*Document extract*:

Various food allergen labelling requirements have been introduced around the world in the past two decades. Despite this, little has been done to investigate the best way to present allergen information to consumers. A recent Canadian study set about improving this knowledge base by asking consumers about their preferences in food labelling for allergy avoidance and anaphylaxis prevention.
The researchers established a discrete choice experiment questionnaire that presented participants with an array of different choice sets representing hypothetical but realistic choice allergen labelling scenarios. Prior to the development of the questionnaire, focus groups with representatives from the general population as well as families with food-allergic member/s were used to identify specific attributes of allergen-related food labelling that are most important to consumers.
Three distinct subgroups of Canadian consumers with different allergen considerations and food allergen labelling needs were identified. Class 1 respondents identified the use of symbols as most important. Class 2 respondents, who were most concerned about both the presence of a safety statement and the use of symbols, were also most likely to consider allergens when shopping for food and were willing to pay an additional $10–$50 for the inclusion of the allergen information. Class 3 respondents, who chose placement of information as most important, were the most likely not to consider allergens at all when purchasing food and were not willing to pay any additional amount for the inclusion of allergen information.
Overall preferences were for standardized precautionary and safety symbols, with little or no increase in cost for improved food allergen labelling.
Reference: Marra et al. 2017 Allergy Asthma and Clinical Immunology Vol13(19) doi: 10.1186/s13223-017-0189-6. This is an Open Access publication.

*Task set*:
a – In the summary of the Canadian allergen labelling study, how much extra were Class 2 respondents willing to pay to have allergen information included?
b – List each consumer subgroup identified in the summary of the Canadian allergen labelling study, along with the labelling attribute or attributes it rated most important.

*Given entries*:
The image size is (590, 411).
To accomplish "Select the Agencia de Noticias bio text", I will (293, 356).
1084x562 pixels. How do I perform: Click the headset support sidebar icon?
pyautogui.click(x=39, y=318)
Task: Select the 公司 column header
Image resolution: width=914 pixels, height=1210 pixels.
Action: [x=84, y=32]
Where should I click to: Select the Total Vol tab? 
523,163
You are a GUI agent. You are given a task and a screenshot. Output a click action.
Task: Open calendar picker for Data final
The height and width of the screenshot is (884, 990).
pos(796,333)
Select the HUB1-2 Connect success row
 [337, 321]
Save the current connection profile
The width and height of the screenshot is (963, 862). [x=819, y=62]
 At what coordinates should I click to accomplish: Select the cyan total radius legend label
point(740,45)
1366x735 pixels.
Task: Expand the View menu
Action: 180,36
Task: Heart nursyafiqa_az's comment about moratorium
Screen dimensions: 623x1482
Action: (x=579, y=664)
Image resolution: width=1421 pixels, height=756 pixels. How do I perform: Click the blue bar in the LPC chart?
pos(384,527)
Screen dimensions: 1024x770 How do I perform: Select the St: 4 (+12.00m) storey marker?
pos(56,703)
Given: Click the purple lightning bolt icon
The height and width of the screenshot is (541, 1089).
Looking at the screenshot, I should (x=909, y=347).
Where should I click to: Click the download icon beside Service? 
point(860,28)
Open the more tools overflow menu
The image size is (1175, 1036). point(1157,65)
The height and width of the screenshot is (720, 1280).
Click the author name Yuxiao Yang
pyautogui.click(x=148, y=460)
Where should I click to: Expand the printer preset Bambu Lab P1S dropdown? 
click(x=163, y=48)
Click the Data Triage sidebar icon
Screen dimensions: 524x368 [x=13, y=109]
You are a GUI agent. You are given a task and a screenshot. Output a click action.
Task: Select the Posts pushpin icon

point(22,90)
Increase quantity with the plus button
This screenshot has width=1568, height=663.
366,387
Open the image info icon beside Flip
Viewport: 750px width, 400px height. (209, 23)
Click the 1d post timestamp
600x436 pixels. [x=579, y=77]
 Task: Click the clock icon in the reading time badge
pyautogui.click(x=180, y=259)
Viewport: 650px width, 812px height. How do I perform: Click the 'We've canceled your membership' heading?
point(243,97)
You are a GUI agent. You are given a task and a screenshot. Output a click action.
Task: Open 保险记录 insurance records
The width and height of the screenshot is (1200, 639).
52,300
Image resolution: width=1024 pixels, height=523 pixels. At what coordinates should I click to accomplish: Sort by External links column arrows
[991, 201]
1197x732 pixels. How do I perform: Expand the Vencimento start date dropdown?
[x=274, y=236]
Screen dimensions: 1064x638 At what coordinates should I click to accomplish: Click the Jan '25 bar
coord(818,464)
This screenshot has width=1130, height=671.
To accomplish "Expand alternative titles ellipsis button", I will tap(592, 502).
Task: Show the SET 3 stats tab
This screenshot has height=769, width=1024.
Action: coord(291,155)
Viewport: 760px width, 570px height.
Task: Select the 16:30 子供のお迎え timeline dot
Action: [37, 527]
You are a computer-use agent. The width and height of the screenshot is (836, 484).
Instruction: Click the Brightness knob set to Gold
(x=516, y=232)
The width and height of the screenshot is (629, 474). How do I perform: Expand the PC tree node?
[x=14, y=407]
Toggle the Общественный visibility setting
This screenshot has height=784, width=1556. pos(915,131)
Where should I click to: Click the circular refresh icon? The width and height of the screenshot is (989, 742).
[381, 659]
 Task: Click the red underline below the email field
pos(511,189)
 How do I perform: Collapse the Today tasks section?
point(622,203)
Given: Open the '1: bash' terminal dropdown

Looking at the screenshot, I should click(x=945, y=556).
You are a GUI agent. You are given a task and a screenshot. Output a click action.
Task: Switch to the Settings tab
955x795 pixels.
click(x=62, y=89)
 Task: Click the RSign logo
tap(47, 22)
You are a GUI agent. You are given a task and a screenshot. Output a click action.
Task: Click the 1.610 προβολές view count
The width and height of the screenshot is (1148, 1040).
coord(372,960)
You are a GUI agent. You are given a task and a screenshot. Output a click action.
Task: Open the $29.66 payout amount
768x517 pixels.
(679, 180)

*Answers in order*:
a – An additional $10–$50.

b –
- Class 1: the use of symbols
- Class 2: the presence of a safety statement and the use of symbols
- Class 3: placement of information